Pourquoi l’État serre la vis sur les indemnités journalières
Le moteur de la réforme, c’est la dépense. Le discours public insiste sur la hausse continue des indemnités journalières et sur le déficit de l’Assurance maladie. L’objectif affiché est de réguler, de freiner, de reprendre la main. Et pour ça, le levier choisi est administratif: limiter la durée des prescriptions initiales, encadrer les prolongations, et pousser à des réévaluations plus fréquentes.
Le message envoyé est aussi politique: certaines prescriptions longues seraient incompatibles avec un suivi pertinent. Dit autrement, on soupçonne qu’il existe des arrêts trop longs, pas assez réévalués, pas assez contrôlés. Le souci, c’est que le débat mélange vite deux réalités: d’un côté, la fraude ou l’abus, qui existe mais reste minoritaire; de l’autre, l’explosion des fragilités au travail, qui est un phénomène de fond.
Les syndicats et une partie des professionnels de santé rétorquent que la hausse des arrêts reflète surtout des conditions de travail dégradées, des troubles psychiques en augmentation, et une désorganisation du système de soins. Si tu as des urgences saturées, des généralistes débordés, des délais pour les spécialistes, tu finis par médicaliser des problèmes sociaux. Et là, plafonner à 31 jours ne règle rien: tu déplaces juste la charge.
Dans le même mouvement, d’autres règles sont déjà entrées en vigueur depuis 2025 sur l’indemnisation selon les statuts, et la communication officielle évoque aussi un renforcement de la régulation des arrêts, avec des obligations de renseignement et des possibilités de solliciter le contrôle médical dans certains cas. On sent une logique globale: reprendre le contrôle sur la dépense. Reste le risque classique: économiser d’un côté, et payer ailleurs en consultations, en tensions, en retards de soins.
À retenir
- Dès le 1er septembre 2026, un arrêt initial sera plafonné à 31 jours.
- Chaque prolongation sera plafonnée à 62 jours, avec renouvellements possibles.
- Des dérogations existent, mais le prescripteur devra motiver le dépassement.
- La mesure peut générer plus de consultations de renouvellement, sans gain médical.
- Entreprises et salariés devront gérer davantage d’échéances et de paperasse.
Questions fréquentes
- À partir de quand l’arrêt maladie initial sera limité à un mois ?
- Le plafonnement entre en vigueur le 1er septembre 2026. À partir de cette date, la primo-prescription d’un arrêt de travail ne pourra pas dépasser 31 jours, sauf dérogation prévue par les textes.
- Combien de temps peut durer une prolongation d’arrêt maladie ?
- Chaque prolongation sera plafonnée à 62 jours. Les renouvellements successifs restent possibles, mais chacun doit respecter ce plafond, sauf exception motivée.

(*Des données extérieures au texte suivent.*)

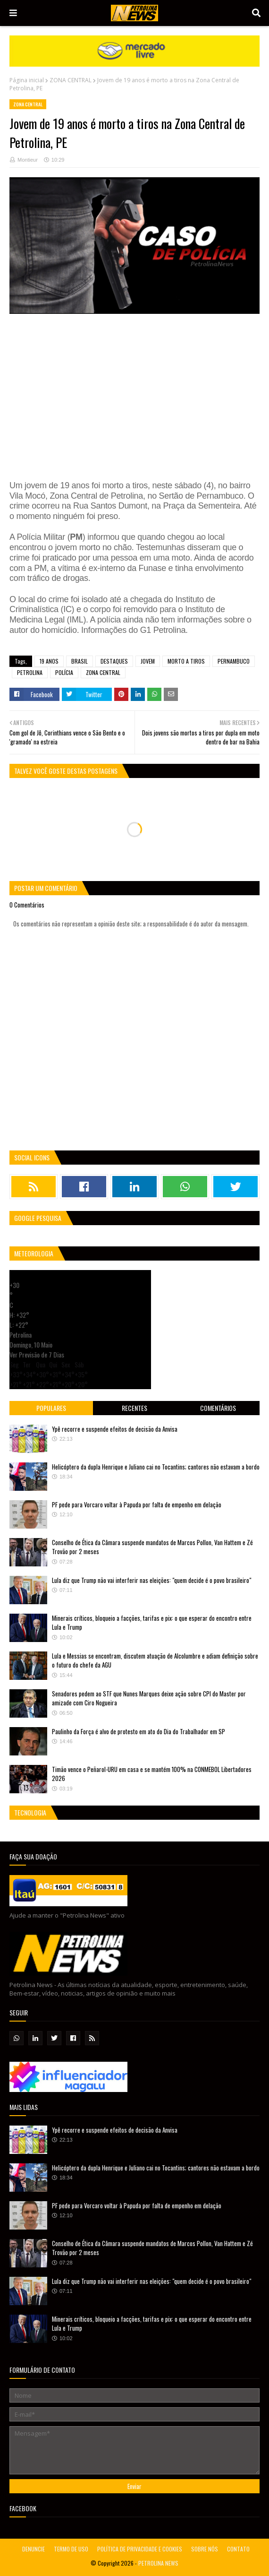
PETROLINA (29, 672)
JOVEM (148, 661)
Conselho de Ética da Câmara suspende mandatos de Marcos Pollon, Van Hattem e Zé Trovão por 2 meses (152, 1547)
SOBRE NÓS (204, 2549)
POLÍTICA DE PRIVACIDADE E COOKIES (139, 2549)
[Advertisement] (134, 394)
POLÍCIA (64, 672)
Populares (51, 1408)
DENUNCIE (33, 2549)
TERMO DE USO (71, 2549)
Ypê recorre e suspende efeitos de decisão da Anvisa (114, 1429)
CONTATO (238, 2549)
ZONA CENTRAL (71, 80)
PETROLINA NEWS (158, 2563)
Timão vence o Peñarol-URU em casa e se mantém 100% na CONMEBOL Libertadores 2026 (152, 1773)
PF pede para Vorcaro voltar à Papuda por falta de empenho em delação (136, 1504)
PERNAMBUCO (234, 661)
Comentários (218, 1408)
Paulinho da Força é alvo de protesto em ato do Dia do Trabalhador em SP (138, 1731)
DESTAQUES (114, 661)
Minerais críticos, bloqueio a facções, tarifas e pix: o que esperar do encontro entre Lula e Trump (152, 1622)
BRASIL (79, 661)
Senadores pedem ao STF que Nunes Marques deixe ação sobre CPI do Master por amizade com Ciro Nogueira (149, 1698)
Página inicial (26, 80)
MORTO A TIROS (186, 661)
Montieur (27, 160)
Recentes (134, 1408)
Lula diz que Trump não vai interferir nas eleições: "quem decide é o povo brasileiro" (151, 1580)
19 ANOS (49, 661)
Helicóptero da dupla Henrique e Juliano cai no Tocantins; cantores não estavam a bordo (156, 1466)
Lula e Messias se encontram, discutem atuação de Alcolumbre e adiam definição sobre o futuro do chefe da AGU (155, 1660)
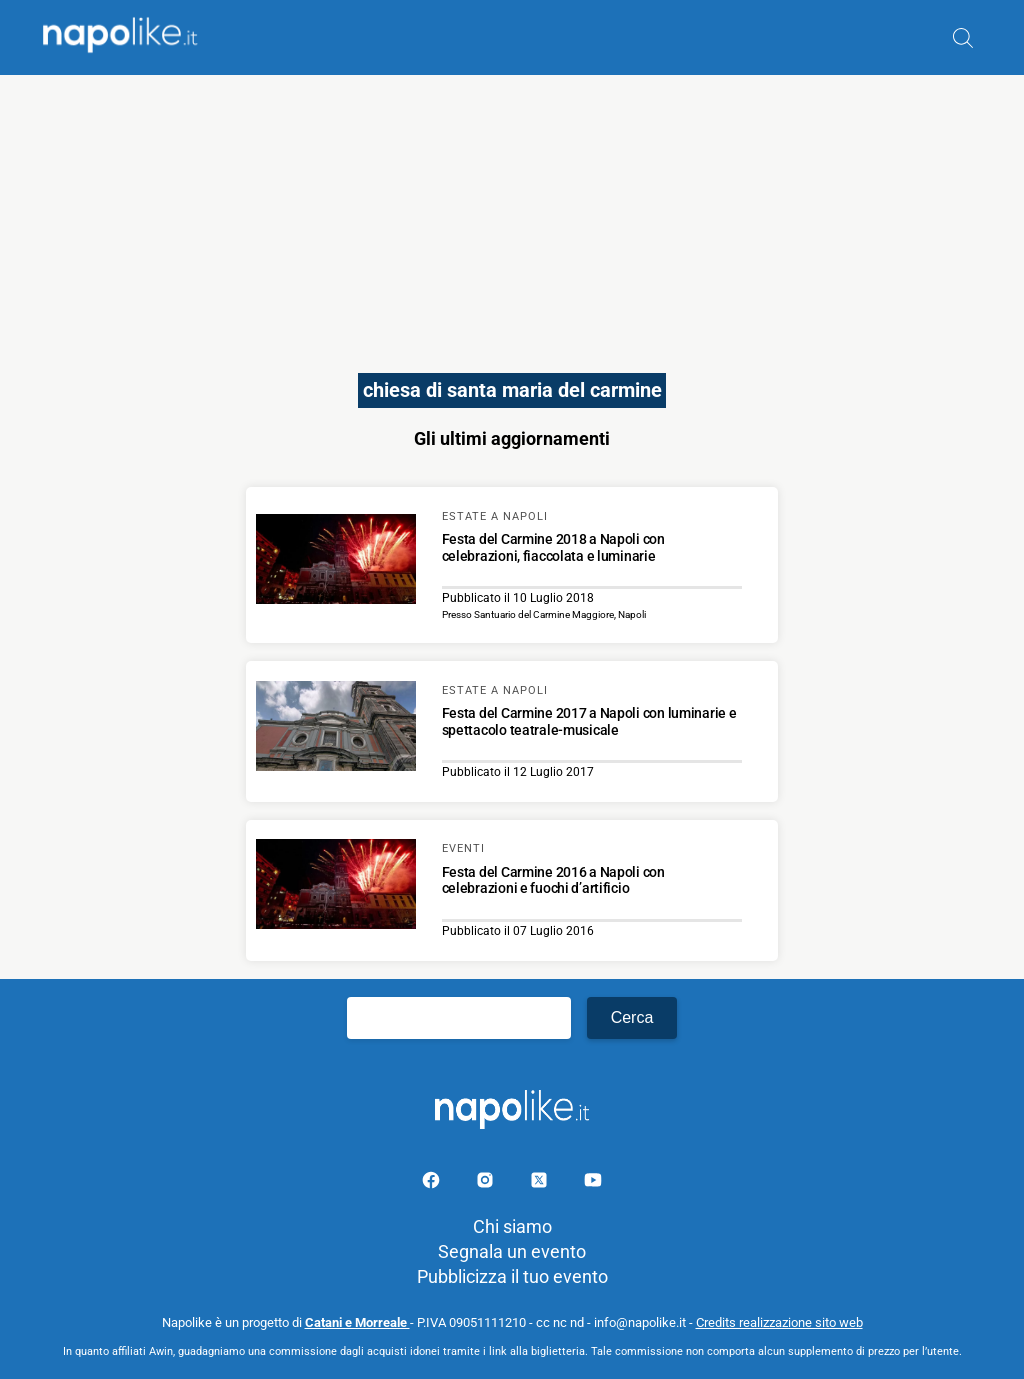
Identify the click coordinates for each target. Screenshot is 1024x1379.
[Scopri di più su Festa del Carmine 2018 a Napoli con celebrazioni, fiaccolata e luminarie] (336, 562)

- Qui est concerné par ce plafonnement ?
- La règle vise les arrêts prescrits en ville comme à l’hôpital, et concerne les professionnels habilités à prescrire des arrêts de travail, dont les médecins, dentistes et sages-femmes.
- Existe-t-il des exceptions pour dépasser 31 jours dès le départ ?
- Oui. Le plafonnement n’est pas absolu : le prescripteur pourra dépasser la durée maximale s’il motive explicitement la décision. Les dérogations peuvent notamment être liées à la pathologie, à la nature de l’activité professionnelle, ou aux difficultés d’accès à une consultation dans certains territoires.
- Pourquoi le gouvernement met en place cette mesure ?
- L’objectif affiché est de réguler la durée des arrêts de travail et de freiner la hausse des dépenses d’indemnités journalières, dans un contexte de déficit de l’Assurance maladie. Le gouvernement met aussi en avant l’idée d’imposer un suivi médical plus régulier.